Organisations should take appropriate security measures in order to protect their email servers and networks as well as the information that email messages may contain.
After all, they wouldn't want to be embarrassed or lose business because of their complacency, would they?
Data protection legislation also requires organisations to implement operational and management security measures where they are processing personal information. With growing concern over the number of data breaches now taking place, legislators and regulators are now looking at how organisations should take proactive measures to protect themselves. They're also taking a tougher stance against organisations that do harm on others after failing to take implement security measures.

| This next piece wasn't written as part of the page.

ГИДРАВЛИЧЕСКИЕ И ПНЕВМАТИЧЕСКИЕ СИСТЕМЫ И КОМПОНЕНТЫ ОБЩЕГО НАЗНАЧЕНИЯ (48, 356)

Organisations using email are exposed to a number of security issues which fall into 3 categories:
- Email transmission
- Email integrity/authenticity
- Email storage
Data transmission across the Internet is high risk. At any point of the data transmission there exists the potential for the information to be diverted, modified or copied. This may lead to a breach of an obligation of confidentiality owed to the owner of any confidential information. The risks of breaching security or confidentiality may be reduced using email encryption.
Notice and disclaimer
All external email should include an Email Notice And Disclaimer which states:
(a) the organisation’s full name and registered (or other official) address and any other matter which, by law must be printed on the organisation’s headed paper.
(b) that the contents and any attachments of the email are confidential and intended only for the named addressees
(c) that any other use of the message or attachments by unauthorised readers is strictly prohibited, unless stated to the contrary
(d) that the organisation is not responsible for changes made to a message after it has been sent
Use of email encryption
(e) must have detailed procedures in place for the distribution of public encryption keys to allow secure communication with all value chain partners
(f) should introduce an appropriate policy on the type and strength of encryption used for all email storage and archive
(g) have appropriate procedures for the regular review and updating of its email encryption policies and procedures
(e) introduce a policy on the use of digital signatures on email transmissions
(h) appropriate security measures to ensure that stored and archived email is adequately protected from unauthorised access. These measures should include appropriate audit procedures to assist in detecting actual or unauthorised access, together with appropriate procedures to be followed in the event that unauthorised access is detected
(i) Include an auto signature on all emails sent for business purposes, stating the sender’s name, their position in the organisation and contact details
(j) Discourage use of internal jargon
(k) Use synchronisation software to ensure correct date and time stamps on all email.
(l) All email transmissions that require reliability should be sent with a return receipt request which will notify the sender that the email has arrived at the destination and that the recipient has opened it.
(m) When using ‘out of office’ settings consider who might be sending you an email and whether details written in your automated response is appropriate. For example, naming colleagues and giving their contact details will breach data protection rules if they have not consented to it.